Regulatory Note — Enforcement – OCC Policy on “Persistent Weaknesses”

On May 25, 2023, the OCC published a new policy for enforcement actions involving certain national banks and federal savings associations (collectively, “banks”) that exhibit “persistent weaknesses.” The policy is contained in a new Appendix C to PPM 5310-3, the OCC’s policies and procedures manual on enforcement actions.

The context of Appendix C is worth considering. The appendix is not a sharp break with the past: the OCC has had a longstanding policy for the escalation of enforcement actions when a bank fails to take corrective action promptly. Rather, Appendix C implements part of – but does not go as far as – Acting Comptroller Hsu’s speech in January of this year on “too-big-to- manage” banks. The timing of Appendix C also suggests that it responds to the criticism of the Federal Reserve for its supervision of Silicon Valley Bank (or preemptively responds to potential future criticism of the OCC).

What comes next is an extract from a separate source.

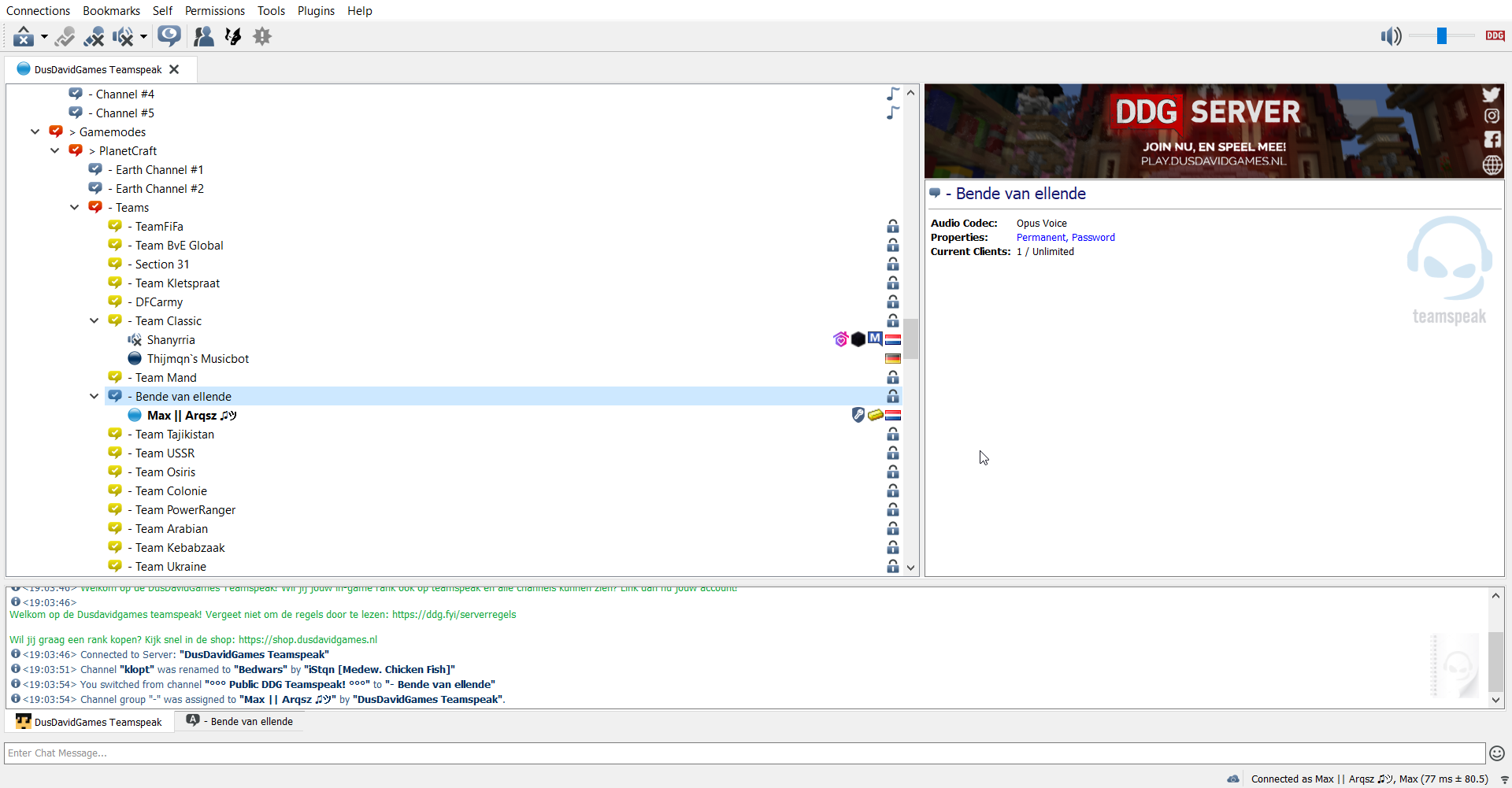
Task: Click the gray exclamation badge toolbar icon
Action: click(x=262, y=36)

Appendix C contains three elements: the banks that are subject to the new policy, the actions or inactions that will trigger new enforcement actions, and the corrective actions that the OCC will require.

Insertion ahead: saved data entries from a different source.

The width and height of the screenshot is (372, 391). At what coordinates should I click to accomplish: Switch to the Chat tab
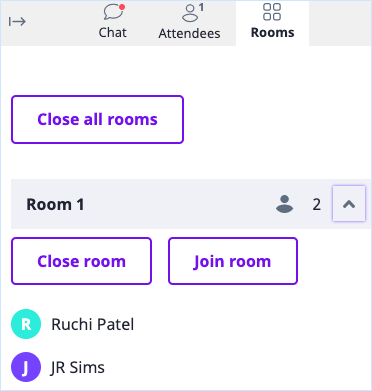coord(113,23)
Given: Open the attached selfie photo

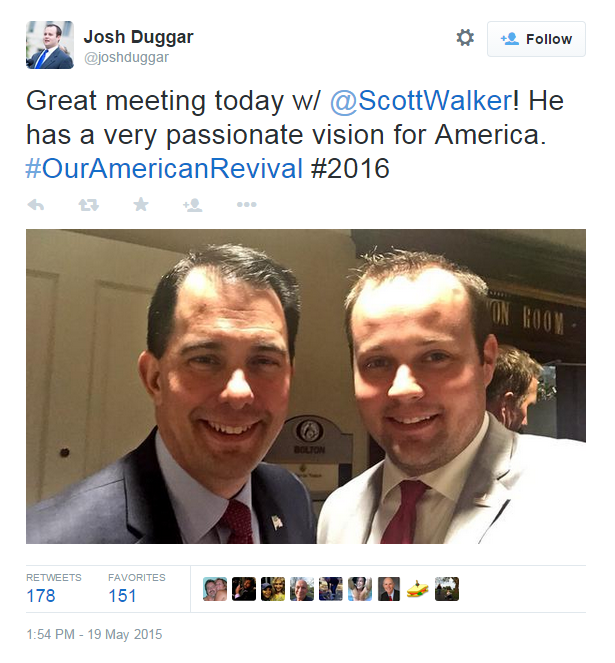Looking at the screenshot, I should [306, 386].
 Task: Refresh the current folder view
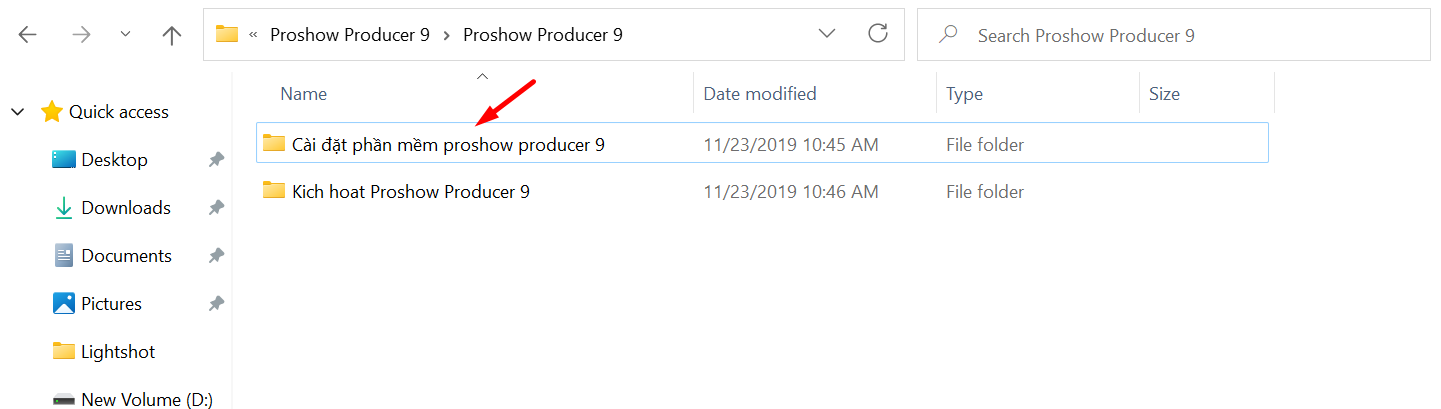click(878, 34)
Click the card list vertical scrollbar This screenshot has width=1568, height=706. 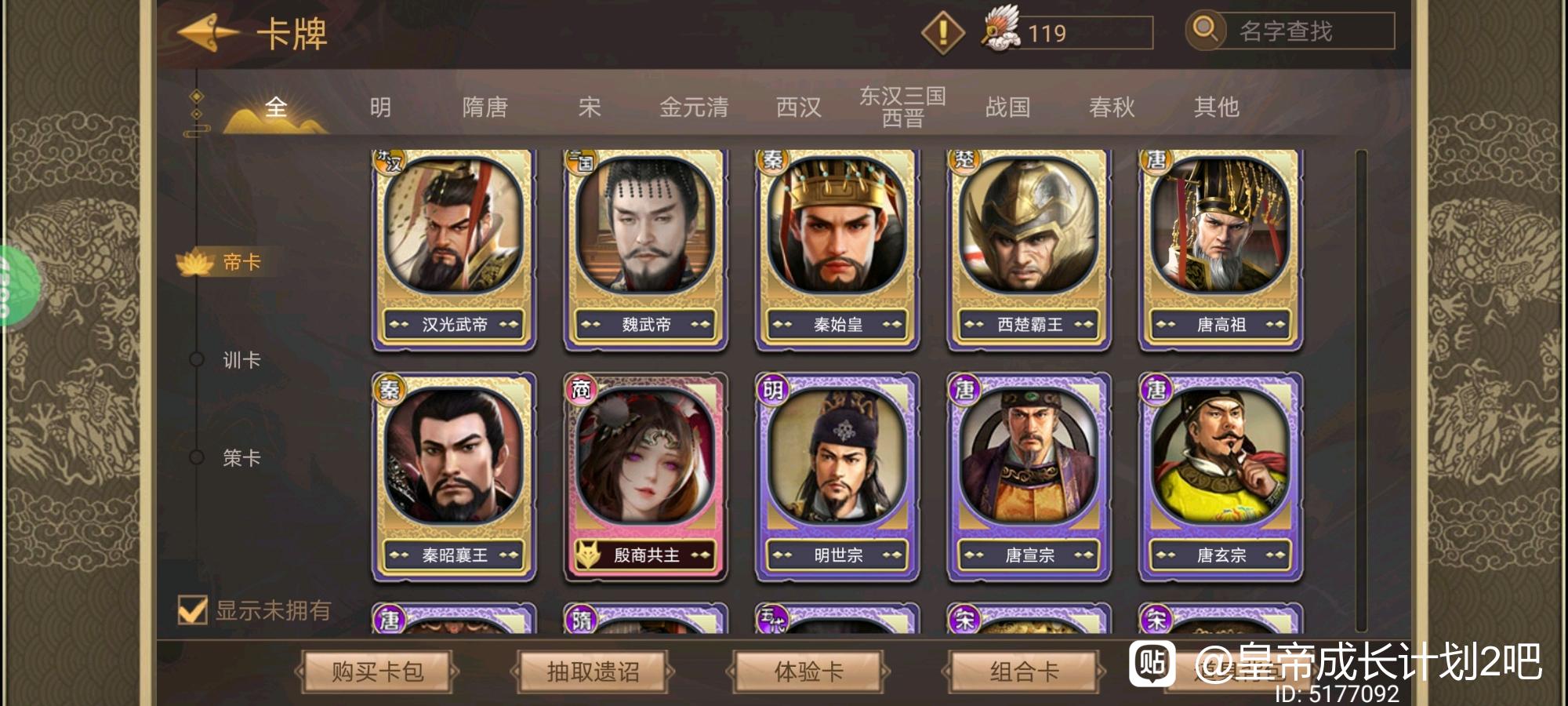click(1361, 390)
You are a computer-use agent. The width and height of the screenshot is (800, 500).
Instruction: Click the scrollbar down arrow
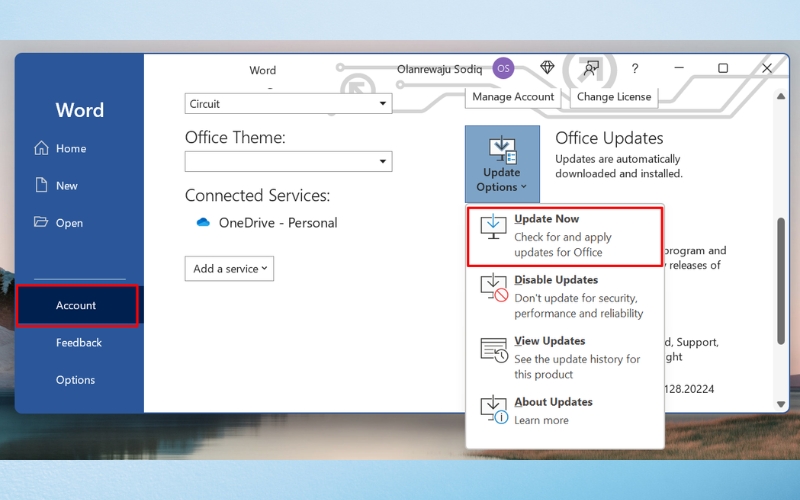[x=781, y=404]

  • Banks subject to Appendix C. The new policy applies to banks with $50 billion or more in average total consolidated assets as well as to other banks that are “highly complex or otherwise present a heightened risk” that warrant application of the policy. Complexity and heightened risk are a function of a bank’s size, risk profile, complexity of products and services, and the scope of operations. Appendix C does not provide further details on these factors although size, for example, presumably has a threshold below $50 billion. Further, the OCC preserves its discretion to apply the policy to any bank, that is, a bank of any size could present persistent weaknesses as the OCC describes them.

  • “Persistent weaknesses.” Under the policy, persistent weaknesses exist if, over a three-year (or longer) period, the bank has received composite or management component ratings of 3 or worse, or three or more weak or insufficient quality of risk management assessments. Multiple enforcement actions over a three-year period or the failure to take all the corrective actions required by a formal enforcement action in a timely manner (regardless of the timeframe) also show persistent weaknesses.

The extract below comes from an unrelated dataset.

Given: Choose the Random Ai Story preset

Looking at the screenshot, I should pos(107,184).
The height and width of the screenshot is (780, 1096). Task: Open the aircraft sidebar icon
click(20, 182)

  • Enforcement actions. Appendix C confirms the OCC’s existing escalation policy – formal enforcement actions such as C&D orders and CMPs in the event of continuing deficiencies or failure to correct them. What may be new is that Appendix C describes more onerous enforcement actions that the OCC may take against a bank with persistent weaknesses – where C&Ds and CMPs have failed:

    • Requirements that a bank’s board of directors over see the development and implementation of an enterprise-wide action plan that will improve the bank’s ratings or the quality of its risk management assessments. Note that, historically, it is not unusual for C&Ds to require board-level corrective action even without persistent weaknesses.

    • Restrictions on growth, either overall, indiscrete business lines, or in business activities.

    • Restrictions on the payment of dividends.

    • Requirements to invest in specific aspects of the bank’s operations or to acquire or hold additional capital or liquidity. Some C&D orders have in the past required a bank to improve its capital ratios even if the bank does not show persistent weaknesses.

Note that Appendix C does not include a further escalation of remedies that the Acting Comptroller described in his January speech. In that speech, the Acting Comptroller discussed a situation in which growth restrictions had been ineffective and a deficiency had still not been remedied. In this event, the OCC would consider “simplification via divestiture” or breaking up the bank. This prospect is absent from Appendix C, but the OCC nevertheless could force such a result.